HTML5 provides an overwhelming variety of communication methods. Let’s map them out.
By “overwhelming”, I don’t mean “poorly-designed” or “unusable”; I just mean that Web developers and network operators have relatively little experience in the full range of facilities modern browsers embed, and it’s easy for all the novelties to disorient all but the specialist. More programmers appear to have used AJAX, for instance, than can explain when it’s appropriate. This makes it a good time for a quick, high-level, and focused catalogue.
Architecturally, the Web’s original “pull” demand-response dialogue Tim Berners-Lee defined more than two decades ago remains the most important HTTP channel. It was only rather recently, during 2000-2006, that the major browsers standardized even
XMLHttpRequest (the basis of so-called AJAX) as a basis for “push” and other communications models. Before this, the only effective alternative to retrieve more information without a page refresh was custom coding in Java.

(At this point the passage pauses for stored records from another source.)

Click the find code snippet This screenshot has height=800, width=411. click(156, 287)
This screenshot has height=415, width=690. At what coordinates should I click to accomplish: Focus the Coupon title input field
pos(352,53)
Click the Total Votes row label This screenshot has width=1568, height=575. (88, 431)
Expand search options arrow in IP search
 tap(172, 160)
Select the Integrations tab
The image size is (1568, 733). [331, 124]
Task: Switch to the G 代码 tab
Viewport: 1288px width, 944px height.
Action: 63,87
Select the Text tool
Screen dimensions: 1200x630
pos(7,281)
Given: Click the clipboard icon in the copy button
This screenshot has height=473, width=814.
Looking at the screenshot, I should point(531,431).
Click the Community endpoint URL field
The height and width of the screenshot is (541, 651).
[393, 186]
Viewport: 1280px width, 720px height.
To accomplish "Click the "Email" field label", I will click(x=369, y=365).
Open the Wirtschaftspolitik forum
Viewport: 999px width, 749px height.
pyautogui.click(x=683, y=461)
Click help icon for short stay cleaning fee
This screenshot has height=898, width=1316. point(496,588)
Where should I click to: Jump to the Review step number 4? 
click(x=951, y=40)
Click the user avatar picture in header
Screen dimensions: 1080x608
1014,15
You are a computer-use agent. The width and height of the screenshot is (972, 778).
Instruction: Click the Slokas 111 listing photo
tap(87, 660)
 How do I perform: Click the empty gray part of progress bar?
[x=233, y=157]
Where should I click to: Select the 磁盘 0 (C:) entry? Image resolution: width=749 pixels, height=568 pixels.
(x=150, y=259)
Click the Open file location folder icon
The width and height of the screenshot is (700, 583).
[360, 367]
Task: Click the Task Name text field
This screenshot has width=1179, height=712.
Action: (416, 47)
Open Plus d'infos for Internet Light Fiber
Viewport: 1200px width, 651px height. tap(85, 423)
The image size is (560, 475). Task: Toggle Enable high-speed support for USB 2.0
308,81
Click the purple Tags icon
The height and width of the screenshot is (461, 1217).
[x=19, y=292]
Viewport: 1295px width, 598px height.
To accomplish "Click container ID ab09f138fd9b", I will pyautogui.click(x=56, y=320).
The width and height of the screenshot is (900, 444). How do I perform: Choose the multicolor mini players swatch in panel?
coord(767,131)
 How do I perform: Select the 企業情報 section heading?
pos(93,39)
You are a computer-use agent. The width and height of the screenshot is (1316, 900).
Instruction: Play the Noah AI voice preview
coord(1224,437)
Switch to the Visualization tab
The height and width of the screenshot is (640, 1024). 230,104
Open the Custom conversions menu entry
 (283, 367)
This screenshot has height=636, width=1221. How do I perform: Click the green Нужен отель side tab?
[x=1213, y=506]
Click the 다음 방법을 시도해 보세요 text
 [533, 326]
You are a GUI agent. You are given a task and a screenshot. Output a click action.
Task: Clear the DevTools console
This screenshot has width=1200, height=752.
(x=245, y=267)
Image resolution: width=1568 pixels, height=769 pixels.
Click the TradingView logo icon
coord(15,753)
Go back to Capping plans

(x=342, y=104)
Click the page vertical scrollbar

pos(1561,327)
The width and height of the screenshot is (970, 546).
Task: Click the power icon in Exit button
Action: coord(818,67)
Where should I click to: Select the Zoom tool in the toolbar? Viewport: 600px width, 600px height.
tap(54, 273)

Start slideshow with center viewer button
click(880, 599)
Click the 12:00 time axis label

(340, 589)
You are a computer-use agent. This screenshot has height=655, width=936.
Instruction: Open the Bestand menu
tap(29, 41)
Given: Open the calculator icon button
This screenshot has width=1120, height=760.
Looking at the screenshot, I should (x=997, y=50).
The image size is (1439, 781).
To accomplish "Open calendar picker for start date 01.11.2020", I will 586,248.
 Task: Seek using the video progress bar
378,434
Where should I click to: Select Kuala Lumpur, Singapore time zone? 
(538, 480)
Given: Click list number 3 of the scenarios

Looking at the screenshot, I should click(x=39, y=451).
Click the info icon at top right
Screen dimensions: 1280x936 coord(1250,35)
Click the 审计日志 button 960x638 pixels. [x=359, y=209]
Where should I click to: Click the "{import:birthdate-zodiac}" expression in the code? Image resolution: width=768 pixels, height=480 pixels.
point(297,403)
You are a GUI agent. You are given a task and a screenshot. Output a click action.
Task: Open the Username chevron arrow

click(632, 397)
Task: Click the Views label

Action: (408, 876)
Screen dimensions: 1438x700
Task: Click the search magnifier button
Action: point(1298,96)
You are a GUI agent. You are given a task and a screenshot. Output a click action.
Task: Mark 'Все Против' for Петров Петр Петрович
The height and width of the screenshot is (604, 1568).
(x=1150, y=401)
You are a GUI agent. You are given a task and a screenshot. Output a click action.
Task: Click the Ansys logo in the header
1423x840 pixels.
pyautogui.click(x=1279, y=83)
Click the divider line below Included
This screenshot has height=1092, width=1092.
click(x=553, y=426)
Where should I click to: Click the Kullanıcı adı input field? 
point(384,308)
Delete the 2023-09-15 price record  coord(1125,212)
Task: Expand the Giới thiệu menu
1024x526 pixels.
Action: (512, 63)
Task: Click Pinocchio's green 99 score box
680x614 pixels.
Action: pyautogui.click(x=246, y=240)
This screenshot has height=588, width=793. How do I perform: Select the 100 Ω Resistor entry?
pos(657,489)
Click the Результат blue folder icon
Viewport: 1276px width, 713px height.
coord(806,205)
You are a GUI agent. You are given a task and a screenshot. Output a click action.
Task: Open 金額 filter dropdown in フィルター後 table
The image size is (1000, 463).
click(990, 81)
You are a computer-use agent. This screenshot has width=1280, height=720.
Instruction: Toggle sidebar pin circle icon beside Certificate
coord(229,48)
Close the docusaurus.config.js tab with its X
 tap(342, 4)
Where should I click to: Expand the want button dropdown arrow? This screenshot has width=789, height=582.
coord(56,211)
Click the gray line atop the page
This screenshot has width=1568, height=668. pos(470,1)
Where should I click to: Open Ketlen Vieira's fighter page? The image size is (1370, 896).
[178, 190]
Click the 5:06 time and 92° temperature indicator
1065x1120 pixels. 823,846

HTML5 dramatically alters the landscape. This is in part because HTML5 itself is so sprawling: it has many parts, and several of them involve programmable networking.
Web Sockets slash the latency inherent in
XMLHttpRequest; game authors have healthy appetites to try Web Sockets because, at their best, they’re far faster than
XMLHttpRequest-based codings. Web Sockets aren’t as widely-supported yet, however; that’s the main impediment to their use.
Cross-site scripting has been, of course, a considerable security hazard for most of the history of the Web. The principal defense against it is browsers’ enforcement of “same-origin” policies. HTTP,
XMLHttpRequest, and Web Sockets all default to same-origin restrictions. These policies ensure that Web pages only receive information presumed to be under the control of the authors of the Web pages. Web Messaging doesn’t default to a same-origin policy; instead, its security comes from co-operation. Both sender and receiver must name each other.
There will eventually be minor alternatives to these; the HTML5 File API might, for instance, be combined in specialized circumstances with external filesystem mounts, as a communication method. The Messaging API or Web SQL definitions have similar potential for communication with a special-purpose transceiver.
XMLHttpRequest, Web Messaging, and Web Sockets, though, will form the foundation of communications in applications for years to come.
The most interesting of these applications will, of course, have major communication components. Whether your own role is in design, coding, or operations, keep in mind the important generalizations: Web Sockets are fast, Web Messages operate between domains, and
XMLHttpRequest is best supported by tools.